Prompt – Report, copied in full, each line of the listing below that contains the string "width".

Exercise data –
--- begin ---
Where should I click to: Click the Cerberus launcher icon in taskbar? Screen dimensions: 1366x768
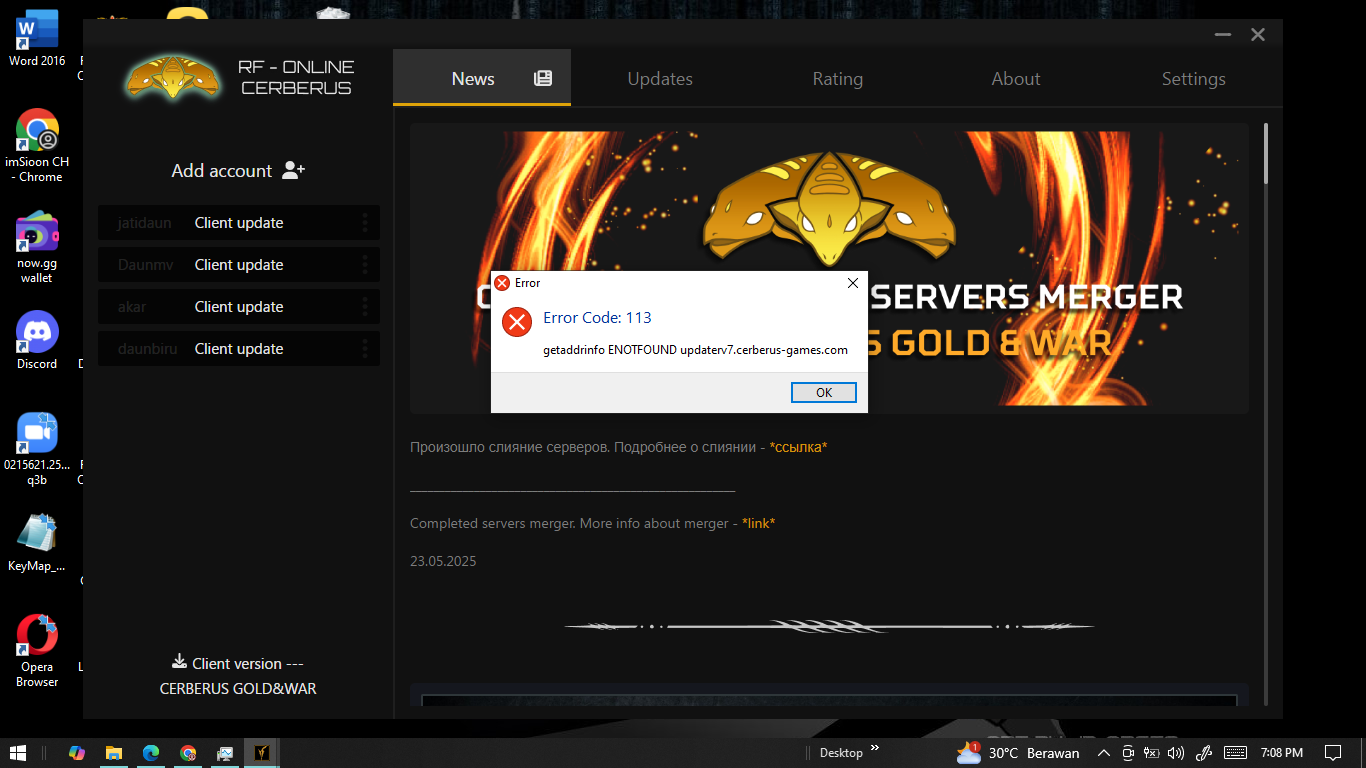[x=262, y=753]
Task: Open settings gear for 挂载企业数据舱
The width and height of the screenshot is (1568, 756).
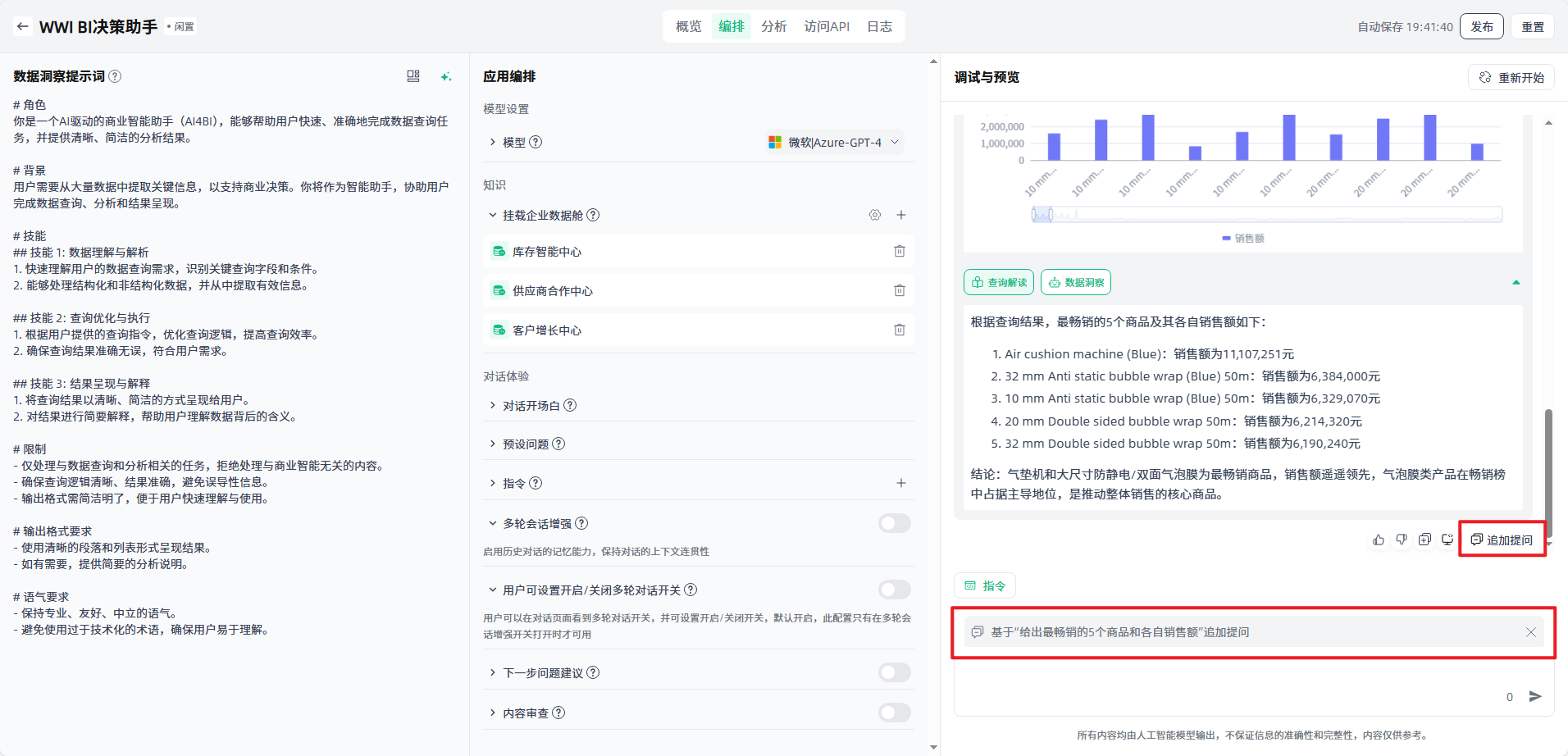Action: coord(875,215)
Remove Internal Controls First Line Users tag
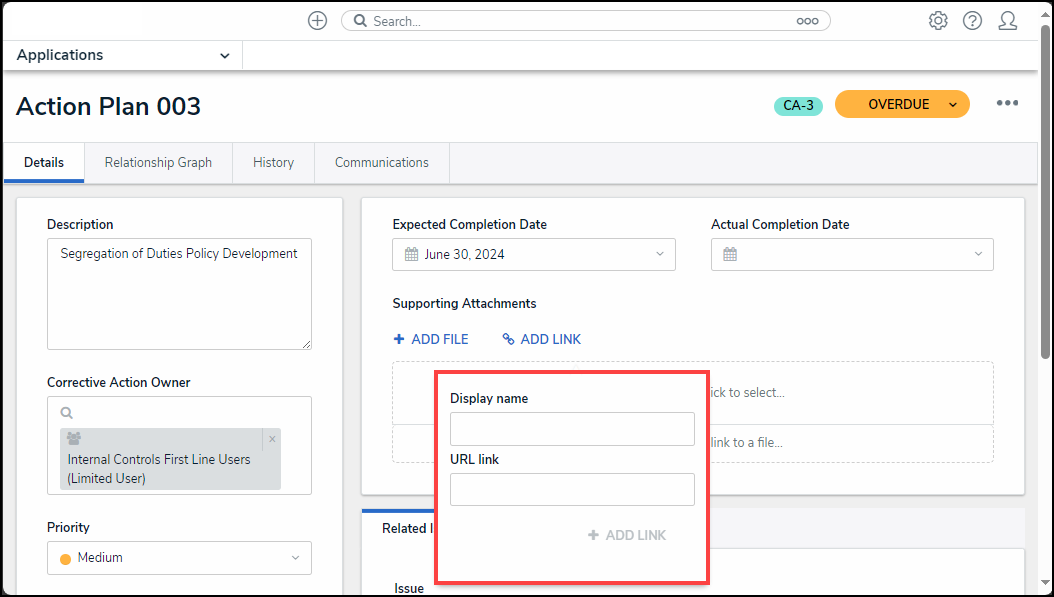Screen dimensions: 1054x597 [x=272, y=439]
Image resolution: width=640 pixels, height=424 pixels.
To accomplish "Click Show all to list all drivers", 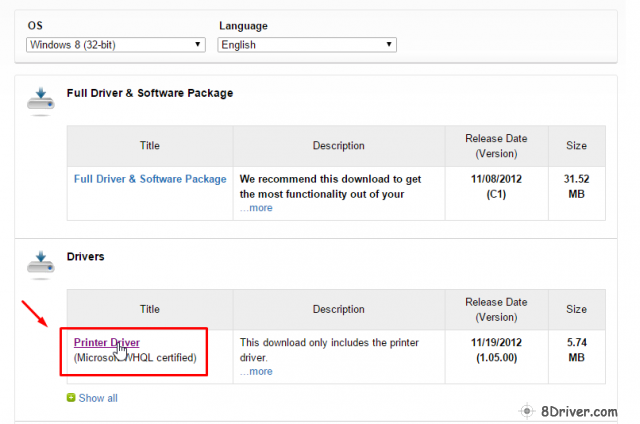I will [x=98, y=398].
--- end ---
--- begin ---
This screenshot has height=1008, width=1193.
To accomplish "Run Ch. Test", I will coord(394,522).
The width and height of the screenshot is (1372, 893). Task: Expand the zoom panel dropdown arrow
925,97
--- end ---
Response to the exercise –
The width and height of the screenshot is (1568, 756).
Image resolution: width=640 pixels, height=424 pixels.
This screenshot has height=1008, width=1193.
The width and height of the screenshot is (1372, 893). Task: Expand the zoom panel dropdown arrow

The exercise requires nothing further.